En medio de aquella lucha que se avecinaba con graves caracteres para la nacionalidad, Gómez Morín hubiese perpetuado las tradiciones mexicanas de libertad, si ante el temor de los progresos del Marxismo, no toma la extrema oposición a esta doctrina y con lo mismo cae en un bando distinto al que le había dado nombre y posición.

Ninguna deslealtad, sin embargo, cometió Gómez Morín. De pasta magnífica por su fortaleza fue Gómez Morín. El fenómeno correspondió a aquellos que si no hacen dudar a los hombres en sus convicciones, sí les mandan tomar medidas radicales, para preservar lo que consideran en peligro.

Responsabilidad también la tuvo el partido de la Revolución en aquella retirada de Gómez Morín; porque en lugar de acudir en su auxilio, y de enaltecer los designios académicos de un Rector Magnífico, consideró esos designios —tal era el oleaje del populismo— contrarios al espíritu revolucionario.
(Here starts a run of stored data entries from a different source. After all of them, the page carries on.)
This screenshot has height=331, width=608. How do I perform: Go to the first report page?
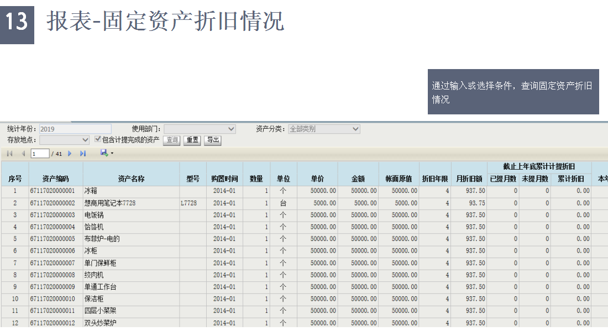(x=9, y=153)
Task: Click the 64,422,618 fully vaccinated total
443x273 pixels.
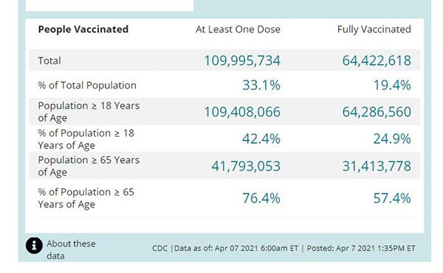Action: (377, 61)
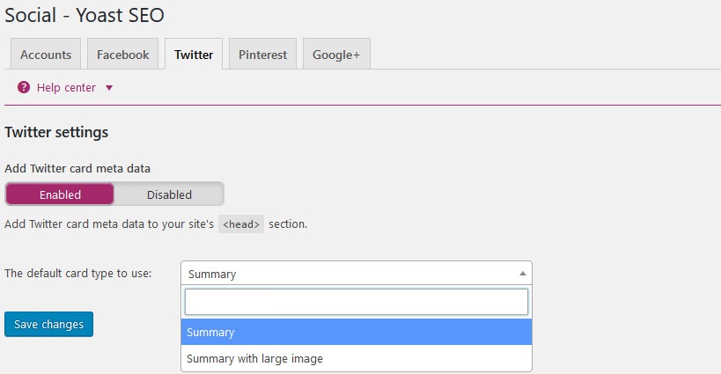Click the <head> code tag
This screenshot has height=374, width=721.
(241, 224)
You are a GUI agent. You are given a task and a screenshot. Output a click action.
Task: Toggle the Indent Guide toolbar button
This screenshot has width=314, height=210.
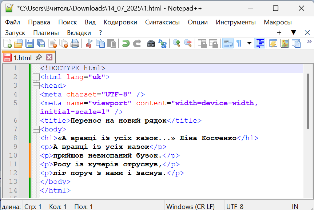260,44
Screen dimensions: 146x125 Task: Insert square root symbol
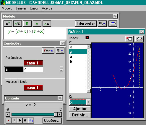(x=17, y=24)
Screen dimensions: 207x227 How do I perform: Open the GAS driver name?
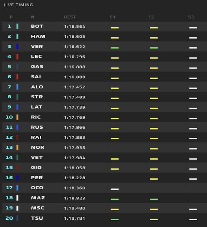point(37,67)
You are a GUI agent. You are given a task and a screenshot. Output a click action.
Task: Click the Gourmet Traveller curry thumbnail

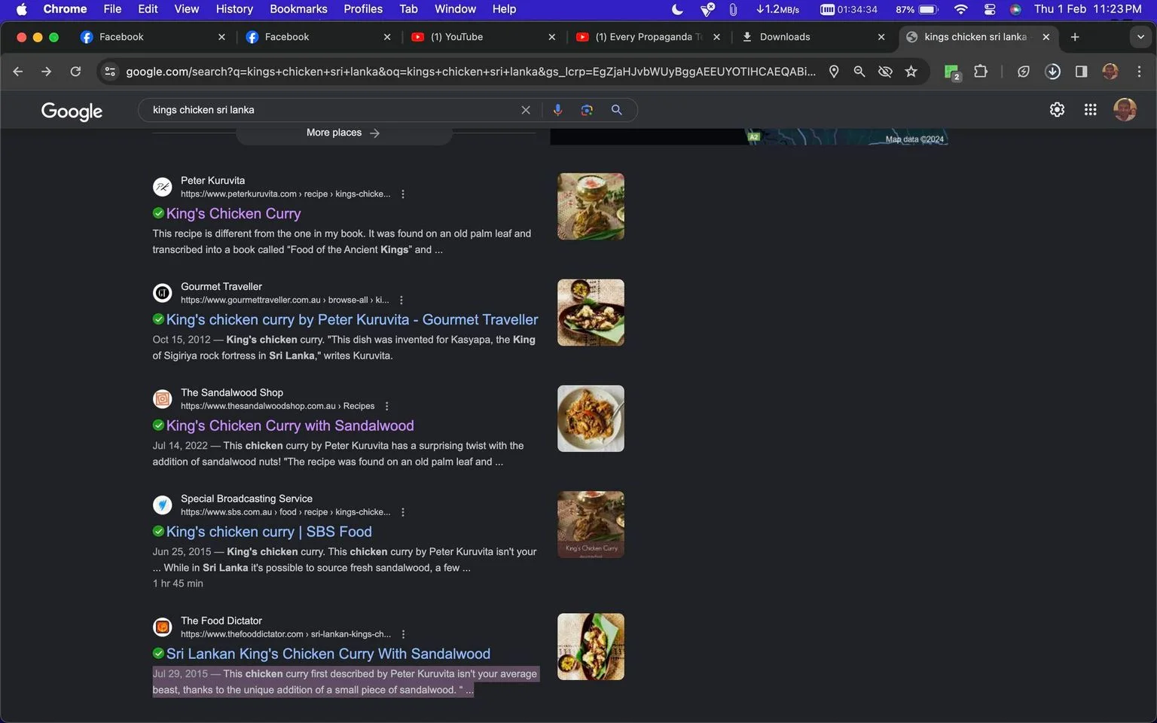coord(591,313)
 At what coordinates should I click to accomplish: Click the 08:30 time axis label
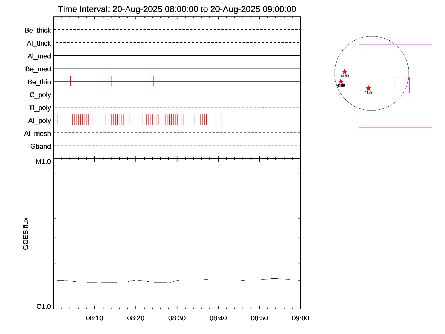coord(177,318)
Con tan grande falta, cometida por la increíble querella que empezaba a existir entre lo intelectual y lo burocrático, el partido de la Revolución perdió una de las más hermosas cabezas de esos días, que luego, en medio de luchas políticas que no tenían la elevación de las culturas clásicas ni de las verdades virtuosas, quedó esterilizada en el servicio del Estado mexicano, que para su consolidación y altura siempre requirió individuos de la responsabilidad moral y capacidad ilustrada de hombres de tal naturaleza. Por ser tan profundo conocedor del género humano, fue el general Calles, quien quiso que se diesen a Gómez Morín los instrumentos necesarios para que educase y dirigiese a las generaciones mexicanas que estaban por venir.

Grande desgracia fue para México, sin duda alguna, la caída de Gómez Morín. Con éste se cerró, para muchos y muchos años adelante, el período elocuente de la Revolución, durante el cual, bajo la batuta excepcional de Calles, quedaron asociados los intelectuales y la política; y aunque tal suceso no fue obstáculo para que México asistiese a la formación y desarrollo de la Alta Revolución ¡qué de gloria!; ¡qué de progreso!; ¡qué de ejemplos antirrutinarios y antiburocráticos!, habría dado el alma pura y práctica revolucionaria de la patria mexicana conforme iba embarneciendo el Estado nacional. Otros medios y designios dispondrían los individuos y el destino; aunque no por ello dejaría la República de alcanzar en la naturaleza humana uno de sus más elocuentes períodos, al través del cual no todos los hombres resistirían las tentaciones, ni traspondrían victoriosos el muro de los apetitos, ni comprenderían el meollo de la justicia popular decretada por Francisco I. Madero, ni entenderían que la función de la riqueza no es medro, ni aceptarían que el régimen de jerarquías no es autoritarismo violento y negativo.

La Revolución mexicana, pues, luego de sus catástrofes y decaecimientos; de sus irreverencias y veleidades, construiría un conjunto de sucesos que, sin pretender asombrar al mundo ni intentar reproducirse en otros lugares de la Tierra, la harían ganar el respeto universal; aunque todo esto para luego declinar, ponerse en estado de coma y dejarse sepultar en medio de su agonía.